When I arrived at the pool, I noticed a group of people in what seemed lik pro swim wear get ups. I was the only one in shorts and sports bra, the others with their professional looking swim caps, goggles and upmarket swim attire (aka triathlon gear). I don’t get intimidated easily but I was. Was it even a good idea to do the session?
After the coach’s introduction and what was to be expected for the day, I went over to the coach to introduce myself
Hi, I’m Soo, the noob swimmer.
He asked me “Can you swim 100m without stopping?” “Do you know your timing for a 100m swim?” I had no idea to both questions. I told him I haven’t swam a full 100m non stop before, I haven’t timed my swims and I wasn’t even sure if my front crawl could make it across the length of the pool.
He assured me that it was all good and pointed to the other end of the pool, “go over to the lady in red and tell her you’re in middle C”
C for civilian?
I looked over to where he pointed and saw another group of people gathered at the other end of the pool. They looked less intimidating.
When we were told to get into the pool for our warm up, the first thing I noticed when I jumped in was that the water was uncomfortably cold and the rope burn on my shin stung. I felt nauseous and a little beaten. I wanted to run to my bag, grab my towel to wrap myself before running to the car to go home. I was thinking about my half eaten roasted chicken wrap. “Damn,” I thought, regretting the crossfit session I did an hour ago, “Did I burn too much calories just and now I don’t have any left to stave the cold off now?.” Red alert was sounding in my head “oh my gawd! omg! This water is too cold. Am I going to die?”
Of course not 🙄
“Swim 3 laps easy and one lap faster” said the coach. I abandoned all hopes of escaping and started my swim. Surprisingly, after 50 m, I started to warm up and didn’t feel as cold.
Got to get used to this cold and swim more in the evening.

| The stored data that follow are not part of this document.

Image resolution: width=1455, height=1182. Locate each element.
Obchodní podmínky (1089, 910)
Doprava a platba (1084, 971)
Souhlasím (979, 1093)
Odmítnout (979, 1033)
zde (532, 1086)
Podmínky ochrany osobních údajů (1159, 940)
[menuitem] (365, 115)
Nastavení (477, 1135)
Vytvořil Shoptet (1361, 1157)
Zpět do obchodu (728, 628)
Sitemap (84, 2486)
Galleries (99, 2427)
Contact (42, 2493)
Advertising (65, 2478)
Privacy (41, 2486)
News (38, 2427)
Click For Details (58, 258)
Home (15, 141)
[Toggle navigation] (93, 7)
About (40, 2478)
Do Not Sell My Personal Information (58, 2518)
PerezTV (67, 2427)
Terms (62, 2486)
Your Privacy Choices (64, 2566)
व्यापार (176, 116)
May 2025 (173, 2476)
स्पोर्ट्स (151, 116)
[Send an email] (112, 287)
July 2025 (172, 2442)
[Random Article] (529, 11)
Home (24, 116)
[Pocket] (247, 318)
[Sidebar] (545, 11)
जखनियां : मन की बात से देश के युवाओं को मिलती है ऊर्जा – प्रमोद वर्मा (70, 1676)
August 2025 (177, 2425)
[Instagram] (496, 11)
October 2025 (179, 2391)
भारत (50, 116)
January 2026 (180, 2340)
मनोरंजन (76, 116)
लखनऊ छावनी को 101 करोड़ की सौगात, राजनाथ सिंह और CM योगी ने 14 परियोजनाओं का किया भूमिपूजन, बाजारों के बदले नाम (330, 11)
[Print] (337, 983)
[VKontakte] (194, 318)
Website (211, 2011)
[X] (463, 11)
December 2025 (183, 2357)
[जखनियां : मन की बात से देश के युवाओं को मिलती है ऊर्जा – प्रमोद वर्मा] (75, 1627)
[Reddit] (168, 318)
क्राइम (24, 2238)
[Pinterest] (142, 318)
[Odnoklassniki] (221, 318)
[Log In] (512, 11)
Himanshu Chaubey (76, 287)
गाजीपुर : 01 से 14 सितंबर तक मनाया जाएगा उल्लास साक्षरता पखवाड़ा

After a few different types of speed and distances the coach says “Soo, you rest for this set.” I think she noticed that I was not stroking the water proper due to fatigue and switched my style to breast stroke on and off and seem to be swallowing a lot of water. I was glad to rest but after a while (maybe one minute) I started to feel the same bone chilling cold I felt at the beginning. When they came back on the 2nd round of the set, I followed them out.
So nice the warmth.
The group of people who was with me were good with their swim. They went out when the coach said go. They came back fast. They seemed less serious but they put in their best. There was this lady, in her 60s maybe. When she went out, her strokes were smooth and she glided in the water really well. She was very nice and encouraging. She told me it was difficult for her too in the beginning but after a few sessions, she got better. She answered the many questions I had – why did she change goggles, how long has she been doing this training, is it always this cold, is the intensity always this fierce. So many questions I had. I spoke to this 10 yo girl in the group too. A ten year old training for a tri wasn’t surprising in this age and time but I was nevertheless impressed that she was doing the same training and intensity as the rest of us.
After I completed the training, I went to the coach to thank her and started chatting with her about how cold the water was, what the different gears were for blah blah. A lady (first timer to triathlon training) came over too to thank the coach and she asked how much distance did we cover. The coach said, proud as a Mother hen, 1km. Wow. I survived swim training omg! I only learnt to swim when I was in my twenties and have never swam more than 30 minutes at this high intensity before. We did a pure 60 minutes of splashing. This was awesome! The adrenaline was awesome.
I couldn’t help but felt a little proud of myself. Good end to a Monday!